> **Problem to solve**
Set down exactly the lines from the one containing "This screenshot has width=600, height=390." through the last line of the records below, both included, and nothing else.

> **Dataset extract**
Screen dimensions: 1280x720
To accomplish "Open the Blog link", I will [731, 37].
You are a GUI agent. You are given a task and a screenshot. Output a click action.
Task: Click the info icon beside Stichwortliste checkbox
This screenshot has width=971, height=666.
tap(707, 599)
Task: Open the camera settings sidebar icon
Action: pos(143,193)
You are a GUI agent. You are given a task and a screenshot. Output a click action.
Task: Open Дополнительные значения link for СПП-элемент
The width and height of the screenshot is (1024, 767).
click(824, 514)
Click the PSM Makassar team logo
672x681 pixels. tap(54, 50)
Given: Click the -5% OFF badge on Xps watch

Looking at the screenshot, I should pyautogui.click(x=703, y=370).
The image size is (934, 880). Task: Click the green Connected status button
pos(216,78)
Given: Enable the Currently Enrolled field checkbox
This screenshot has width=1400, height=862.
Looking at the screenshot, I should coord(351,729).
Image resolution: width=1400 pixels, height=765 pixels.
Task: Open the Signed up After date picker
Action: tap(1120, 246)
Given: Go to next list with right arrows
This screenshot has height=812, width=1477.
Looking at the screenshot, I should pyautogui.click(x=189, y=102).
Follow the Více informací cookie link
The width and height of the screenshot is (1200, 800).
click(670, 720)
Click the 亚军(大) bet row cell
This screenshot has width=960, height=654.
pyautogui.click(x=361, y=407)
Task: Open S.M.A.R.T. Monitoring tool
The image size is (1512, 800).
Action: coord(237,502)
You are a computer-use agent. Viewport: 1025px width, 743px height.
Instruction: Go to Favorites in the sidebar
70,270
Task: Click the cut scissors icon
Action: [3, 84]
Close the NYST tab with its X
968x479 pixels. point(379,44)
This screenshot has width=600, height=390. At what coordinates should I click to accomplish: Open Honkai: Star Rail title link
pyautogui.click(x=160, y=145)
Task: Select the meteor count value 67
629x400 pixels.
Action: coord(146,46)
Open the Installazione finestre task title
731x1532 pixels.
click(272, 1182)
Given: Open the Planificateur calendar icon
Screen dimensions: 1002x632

> **Written solution**
This screenshot has width=600, height=390. At what coordinates should I click to accomplish: Open Honkai: Star Rail title link
pyautogui.click(x=160, y=145)
Task: Select the meteor count value 67
629x400 pixels.
Action: coord(146,46)
Open the Installazione finestre task title
731x1532 pixels.
click(272, 1182)
Given: Open the Planificateur calendar icon
Screen dimensions: 1002x632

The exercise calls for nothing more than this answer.